Andorra vs Wales: The start of another false dawn?
Here we go again. Another qualifying campaign full of hope is upon us, and one that supporters dream will end with a passage through to a major tournament at the end of it.
The extension from 16 to 24 teams for the European Championships in 2016 means that never before has there been so much expectation. The false dawns, Wales followers believe, are about to come to an end.
In truth, the qualification draw made earlier this year only heightened the optimistic outlook. Belgium were the toughest of the sides Wales could have faced from Pot 2, yet on the flipside, Bosnia-Herzegovina were by far and away the best pick among the top seeds.
If Wales are to do it the easy way, they must trump Bosnia to second spot – assuming Belgium push on from their decent World Cup showing and win the group, that is. It means a crunch home game early on in the campaign which could bring in Wales’s highest international attendance for some time at the Cardiff City Stadium.
But it all begins in Andorra on Tuesday night, before key matches against fellow lesser nations Israel and Cyprus. Wales will never be in a position to write off opposition, yet anything less than a comfortable victory next week in the Pyrenees principality of Andorra will spell disaster.
Ranked just inside the top 200 in FIFA’s latest rankings, the small nation have just three wins to their name, with just one of those coming in a competitive game. It’s a first ever meeting against the landlocked microstate for Wales, while Bale and Co. even have the honour of playing the opening fixture in Andorra’s new 3,000+ capacity stadium which has just about been completed in time (you may have heard about it in the news this week?…)
There is no question that getting off to a flyer is vital. Two years ago, a brave but ultimately futile performance against Belgium ensured that the Red Dragons were off to a damp start. Not to worry, up next was Serbia, a tough-looking opponent, but another positive display would nonetheless give supporters hope to cling onto heading into the easier looking games.

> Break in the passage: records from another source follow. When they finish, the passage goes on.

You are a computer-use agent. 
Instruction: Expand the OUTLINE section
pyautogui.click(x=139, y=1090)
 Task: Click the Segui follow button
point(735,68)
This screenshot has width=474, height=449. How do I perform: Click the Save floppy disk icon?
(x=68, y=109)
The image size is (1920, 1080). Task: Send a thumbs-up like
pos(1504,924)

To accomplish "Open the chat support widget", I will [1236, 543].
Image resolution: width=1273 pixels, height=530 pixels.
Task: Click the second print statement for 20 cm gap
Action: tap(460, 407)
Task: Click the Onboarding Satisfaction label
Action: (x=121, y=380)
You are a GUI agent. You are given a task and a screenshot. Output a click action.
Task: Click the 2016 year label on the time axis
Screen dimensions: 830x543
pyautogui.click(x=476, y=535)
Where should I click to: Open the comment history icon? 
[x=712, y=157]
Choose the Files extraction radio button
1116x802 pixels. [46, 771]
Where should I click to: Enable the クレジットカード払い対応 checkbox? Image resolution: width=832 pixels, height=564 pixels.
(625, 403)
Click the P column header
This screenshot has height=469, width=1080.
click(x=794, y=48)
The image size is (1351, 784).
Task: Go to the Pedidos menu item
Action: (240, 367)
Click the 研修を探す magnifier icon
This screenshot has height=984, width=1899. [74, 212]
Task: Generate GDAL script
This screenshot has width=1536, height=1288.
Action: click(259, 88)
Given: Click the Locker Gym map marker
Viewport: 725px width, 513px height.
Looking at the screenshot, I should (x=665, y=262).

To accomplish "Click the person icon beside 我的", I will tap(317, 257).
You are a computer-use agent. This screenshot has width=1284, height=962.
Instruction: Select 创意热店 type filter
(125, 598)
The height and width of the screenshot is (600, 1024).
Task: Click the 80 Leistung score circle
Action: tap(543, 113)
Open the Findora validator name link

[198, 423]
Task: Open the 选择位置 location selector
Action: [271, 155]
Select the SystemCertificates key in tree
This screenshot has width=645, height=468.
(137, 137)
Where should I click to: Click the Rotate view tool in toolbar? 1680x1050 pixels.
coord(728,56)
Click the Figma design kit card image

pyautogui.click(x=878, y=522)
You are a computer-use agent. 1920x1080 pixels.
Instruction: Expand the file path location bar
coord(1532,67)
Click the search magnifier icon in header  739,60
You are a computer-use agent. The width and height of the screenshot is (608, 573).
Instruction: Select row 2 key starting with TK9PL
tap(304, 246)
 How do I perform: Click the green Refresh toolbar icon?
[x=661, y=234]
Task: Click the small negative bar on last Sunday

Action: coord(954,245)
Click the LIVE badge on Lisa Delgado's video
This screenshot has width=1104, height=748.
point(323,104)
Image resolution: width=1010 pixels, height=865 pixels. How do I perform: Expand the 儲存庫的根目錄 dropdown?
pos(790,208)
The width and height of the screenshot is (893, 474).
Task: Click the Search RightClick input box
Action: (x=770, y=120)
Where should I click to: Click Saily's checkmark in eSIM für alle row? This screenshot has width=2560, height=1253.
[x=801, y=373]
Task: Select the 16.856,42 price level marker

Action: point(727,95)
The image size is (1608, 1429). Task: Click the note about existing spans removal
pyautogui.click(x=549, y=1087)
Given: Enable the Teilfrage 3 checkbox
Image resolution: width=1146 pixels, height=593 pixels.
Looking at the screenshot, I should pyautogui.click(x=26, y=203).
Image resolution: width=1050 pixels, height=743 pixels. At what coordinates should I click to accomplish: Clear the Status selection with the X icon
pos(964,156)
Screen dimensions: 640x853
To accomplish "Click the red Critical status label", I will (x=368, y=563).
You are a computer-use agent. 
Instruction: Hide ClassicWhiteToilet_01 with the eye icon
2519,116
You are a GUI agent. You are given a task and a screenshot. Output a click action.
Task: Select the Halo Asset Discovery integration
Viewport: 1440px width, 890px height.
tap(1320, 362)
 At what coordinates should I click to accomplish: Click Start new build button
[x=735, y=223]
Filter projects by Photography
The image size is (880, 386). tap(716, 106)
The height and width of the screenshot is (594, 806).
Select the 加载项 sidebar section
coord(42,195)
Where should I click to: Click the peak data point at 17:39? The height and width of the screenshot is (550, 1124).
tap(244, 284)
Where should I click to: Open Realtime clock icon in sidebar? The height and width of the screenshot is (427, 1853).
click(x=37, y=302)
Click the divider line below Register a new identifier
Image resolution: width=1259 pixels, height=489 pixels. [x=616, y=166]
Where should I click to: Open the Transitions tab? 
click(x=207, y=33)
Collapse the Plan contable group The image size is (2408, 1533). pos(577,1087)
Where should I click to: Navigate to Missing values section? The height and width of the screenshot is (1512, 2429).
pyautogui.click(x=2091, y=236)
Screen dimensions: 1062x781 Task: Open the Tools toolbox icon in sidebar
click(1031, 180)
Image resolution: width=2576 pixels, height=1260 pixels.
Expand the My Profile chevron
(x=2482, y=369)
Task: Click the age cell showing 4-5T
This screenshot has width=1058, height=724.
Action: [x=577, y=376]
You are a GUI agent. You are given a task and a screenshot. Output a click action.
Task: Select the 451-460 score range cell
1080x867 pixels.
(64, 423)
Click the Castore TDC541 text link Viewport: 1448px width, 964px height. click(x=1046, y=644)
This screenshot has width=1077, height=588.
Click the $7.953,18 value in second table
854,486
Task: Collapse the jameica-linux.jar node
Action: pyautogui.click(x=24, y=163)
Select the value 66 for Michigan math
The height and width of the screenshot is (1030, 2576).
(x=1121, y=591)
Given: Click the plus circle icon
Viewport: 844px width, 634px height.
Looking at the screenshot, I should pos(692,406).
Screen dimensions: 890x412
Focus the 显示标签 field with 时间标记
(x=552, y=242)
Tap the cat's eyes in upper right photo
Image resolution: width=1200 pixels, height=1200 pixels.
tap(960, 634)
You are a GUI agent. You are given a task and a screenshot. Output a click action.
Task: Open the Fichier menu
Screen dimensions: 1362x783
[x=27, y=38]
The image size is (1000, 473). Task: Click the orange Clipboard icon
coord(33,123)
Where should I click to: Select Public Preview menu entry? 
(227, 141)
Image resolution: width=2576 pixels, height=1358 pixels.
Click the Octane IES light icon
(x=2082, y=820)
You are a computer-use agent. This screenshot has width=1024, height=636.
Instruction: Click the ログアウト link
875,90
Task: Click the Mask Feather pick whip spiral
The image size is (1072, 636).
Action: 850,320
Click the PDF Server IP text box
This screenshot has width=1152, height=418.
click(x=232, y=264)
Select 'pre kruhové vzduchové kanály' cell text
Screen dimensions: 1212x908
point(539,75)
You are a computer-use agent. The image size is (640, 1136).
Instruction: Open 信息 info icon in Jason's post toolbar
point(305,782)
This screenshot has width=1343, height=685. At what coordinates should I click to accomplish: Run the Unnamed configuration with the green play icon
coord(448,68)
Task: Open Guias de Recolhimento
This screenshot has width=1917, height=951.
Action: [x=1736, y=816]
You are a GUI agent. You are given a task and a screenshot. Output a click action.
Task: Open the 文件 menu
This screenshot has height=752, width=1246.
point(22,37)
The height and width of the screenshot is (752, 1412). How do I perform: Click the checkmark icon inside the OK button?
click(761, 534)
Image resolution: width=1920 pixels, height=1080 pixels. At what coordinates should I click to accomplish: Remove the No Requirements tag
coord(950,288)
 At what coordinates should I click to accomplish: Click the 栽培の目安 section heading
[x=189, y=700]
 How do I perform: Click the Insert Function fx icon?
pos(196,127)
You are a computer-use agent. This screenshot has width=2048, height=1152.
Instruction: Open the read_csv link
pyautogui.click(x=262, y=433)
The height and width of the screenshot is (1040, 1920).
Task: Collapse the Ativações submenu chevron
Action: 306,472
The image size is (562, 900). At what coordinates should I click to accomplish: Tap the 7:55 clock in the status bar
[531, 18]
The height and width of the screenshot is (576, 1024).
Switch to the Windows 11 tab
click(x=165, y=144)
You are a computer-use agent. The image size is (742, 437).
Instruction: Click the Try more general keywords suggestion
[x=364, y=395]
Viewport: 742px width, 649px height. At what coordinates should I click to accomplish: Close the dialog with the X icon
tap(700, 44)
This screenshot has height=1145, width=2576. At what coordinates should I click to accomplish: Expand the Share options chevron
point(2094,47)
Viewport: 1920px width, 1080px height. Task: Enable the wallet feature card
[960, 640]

A 6-1 thrashing followed, and those of us in the derelict crumbling away end in Novi Sad could only smile as another qualification campaign had essentially come and gone within the space of 180 minutes. It wasn’t all bad, of course, as the double over Scotland soon after highlighted. It was the defeat against Macedonia in September of last year, combined with the three goal follow-up reverse against Serbia, which left many calling for manager Chris Coleman’s head.
Some – myself included, it must be said – called for a complete revamp of Welsh football from top to bottom. Not just on the field, but off it too. San Marino’s victory against Geraint William’s Under-21 side – their first win at any level in over a decade – proved that a hiatus from a major tournament, now stretching back to 1958, was not even close to coming to an end.
So what makes this campaign so different? That was just 12 short months ago, after all. Maybe it’s part of being a Welsh supporter – built in the psyche that you simply must have high expectations, even though you know they will come crashing back down with a bang.
And yet. A squad which possesses Gareth Bale and Aaron Ramsey alone should be enough – at least it is for the likes of Sweden, Bosnia and other nations on the edge of being elite forces. There has been some strengthening done over the few months since the final qualifying game, however, with James Chester brought in. He is by no means a heavyweight player, but someone who should fit in nicely alongside captain Ashley Williams.
The full-back berths speak for themselves, with left-back in particular providing competition for three players who could more than hold their own – Neil Taylor, Declan John and Ben Davies. The latter is likely to get the nod despite his lack of match action since moving to Tottenham Hotspur this summer, while Adam Matthews is expected to be selected on the other side.
In midfield, too, Coleman has plenty of options, with a raft of Premier League regulars to choose from. Up front, options are visibly scarce, and an international team pinning their hopes on glory should not really be counting on Simon Church to lead the line. Sam Vokes’ return in the early months of next year will be a big plus.
Emyr Huws, who surprisingly joined Wigan Athletic on a permanent deal earlier this week, will look to make one of the central-midfield spots his own before qualification comes to an end, while Joe’s Allen and Ledley can provide a great pivot to allow Wales to build attacks.
As Allen himself said, though, talks of this being a ‘Golden Generation’ must be quickly stamped out. Having some fantastic individual players is one thing, constructing a solid system is another matter entirely.
This is by no means Wales’ last chance to reach a major tournament, as some suggest, with the expanded Euro’s set to continue for the time being. But will Bale and Ramsey – unquestionably the key men to any hopes – be in quite the same form as they are right now in four years’ time?
The good news is that right now the squad looks to be united – just look at the lack of pullouts to date – while there is also harmony from the supporters in regards to Coleman’s leadership, although a slow start to the campaign will surely see all that change.